The data is finally up in MySQL, let's check out the schema inspector:
My eye is immediately drawn to the big one being the "emails" table with over 1.5M records so I check that out first:
There's a few interesting things here:
- Lot of redundancy with the same email appearing multiple times over
- Password is different for the same email (i.e. rows 380, 381, 382)...
- ...but these almost certainly aren't all user passwords; there's too many good ones!
- The good passwords look system generated, but there are a heap of others which are clearly user generated
- The dates are very old - does this seriously go back as far as 14+ years?!
- The "ref" column is interesting, referrer from other sites, perhaps?
Some of these questions can be answered pretty emphatically, so I start querying the data:
- The earliest records are from 9 May, 2002
- The latest ones are from 31 Dec 2014 (that's a very wide range for a data breach)

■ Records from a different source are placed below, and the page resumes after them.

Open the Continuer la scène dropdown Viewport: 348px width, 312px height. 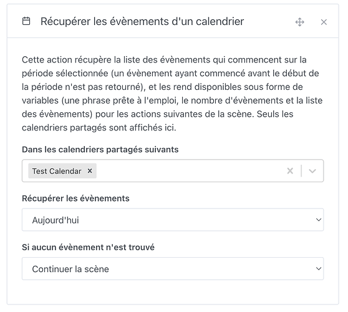pyautogui.click(x=173, y=269)
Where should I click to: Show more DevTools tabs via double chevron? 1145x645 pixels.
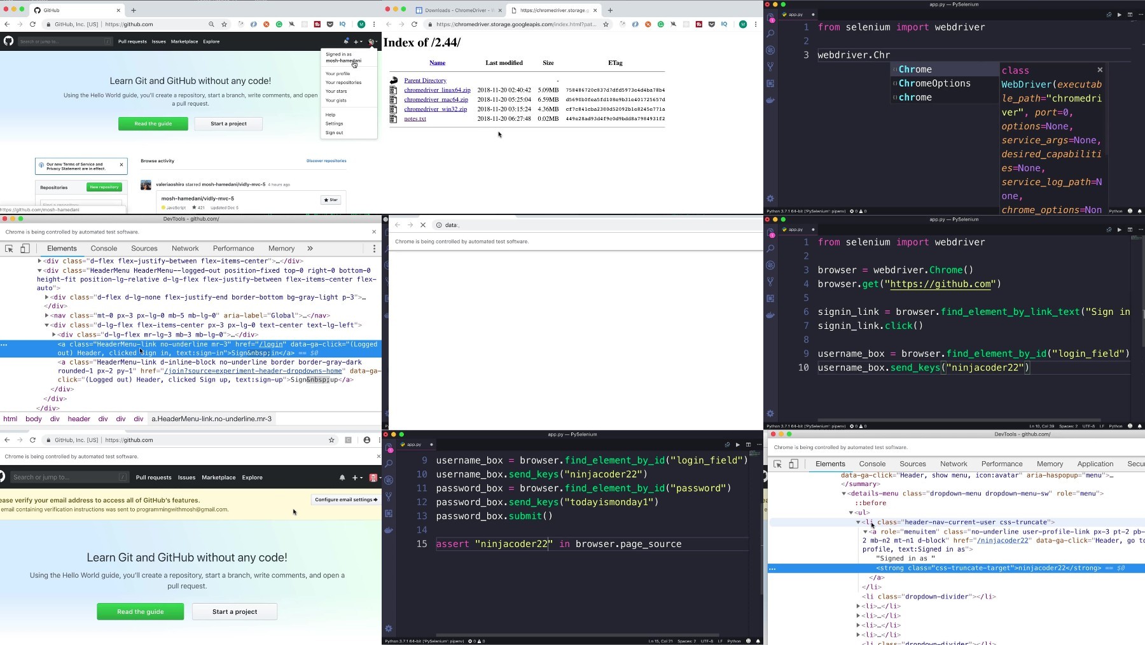pos(310,249)
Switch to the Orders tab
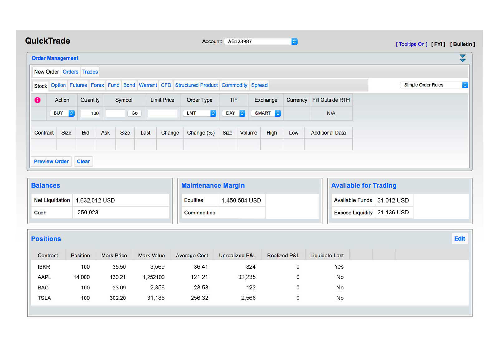The width and height of the screenshot is (499, 349). (70, 72)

I want to start actually reaching out to some of the people in this incident (which is always fun given the nature of the data...) so I start copying the email addresses I extracted earlier up into HIBP (this won't make them searchable on the site, it will merely give me the ability to query them). While that's running, I decide the "members" table is another particularly interesting one because it may actually start to point to individuals in the incident. Here's what I find in there:
This gets more interesting because it looks like these folks have paid money for a service. We're seeing transaction numbers and payment processors here including iBill which Wikipedia describes as follows:
a top credit card transaction aggregator for adult entertainment websites
That article goes on to say that iBill was incorporated into another company and then changed names more than a decade ago, but a little further across in the set of columns beyond what I screen-capped above was another "day" column with dates as new as the last day of 2014. Some of these were processed by iBill. Turns out that iBill is a smaller player in all this though as I discover once I aggregate the processor column:
- epoch 199,414
- ccbill 40,684
- wts 26,250
- jettis 3,114
- ibill 2,536
- itrans 1,088
- electracash 356
- 2014charge 51
- psw 19
- wsb 18
Epoch has the lion's share of transactions and that's a potential avenue I could now go down to trace the source of the payments (I could always reach out to them). But at present, I'm still no closer to working out where the data actually came from though so I try a few queries:
select * from members where email like '%+%'
People sometimes use the "+" syntax within email address aliases to identify the site they're using, for example test+eroticy@example.com which would imply the source of the data. There's zero results though which could be because some websites block the "+" symbol (don't do this guys!) but also because in my analysis of other breaches, I find there's usually only about 0.03% of accounts using this syntax.
I try another query:
select password, count(*) from members group by password order by count(*) desc
What I'm trying to do here is see if there's a commonly used password that might indicate the source (other than the usual generically crap ones). Here's the 50 most popular and their respective counts:
- 123456 1,525
- password 815
- pussy 301
- dragon 296
- 12345678 282
- football 236
- fuckme 234
- 696969 222
- qwerty 202
- baseball 200
- 12345 199
- 1234 196
- shadow 159
- 111111 156
- master 156
- letmein 156
- superman 153
- abc123 152
- monkey 145
- mustang 141
- jordan 131
- jessica 119
- 1234567 119
- fuckyou 117
- Harley 116
- michael 116
- hunter 113
- buster 111
- thomas 110
- ranger 102
- killer 102
- FUCK 101
- jennifer 99
- junior 97
- andrew 94
- asshole 94
- 666666 94
- tigger 94
- joshua 93
- batman 92
- ashley 91
- freedom 91
- 123456789 91
- amanda 86
- soccer 86
- bigdog 85
- h00ters 84
- ginger 82
- sunshine 82
- bandit 82
These are just the usual crap ones though with a bias towards what you'd expect on a porn site. I'm not seeing anything here that jumps out and indicates a potential source. Seeing a password such as "1234" though indicates a really weak password criteria on wherever it came from which is often a bit of an indicator of age (we had more tolerance for bad passwords years ago).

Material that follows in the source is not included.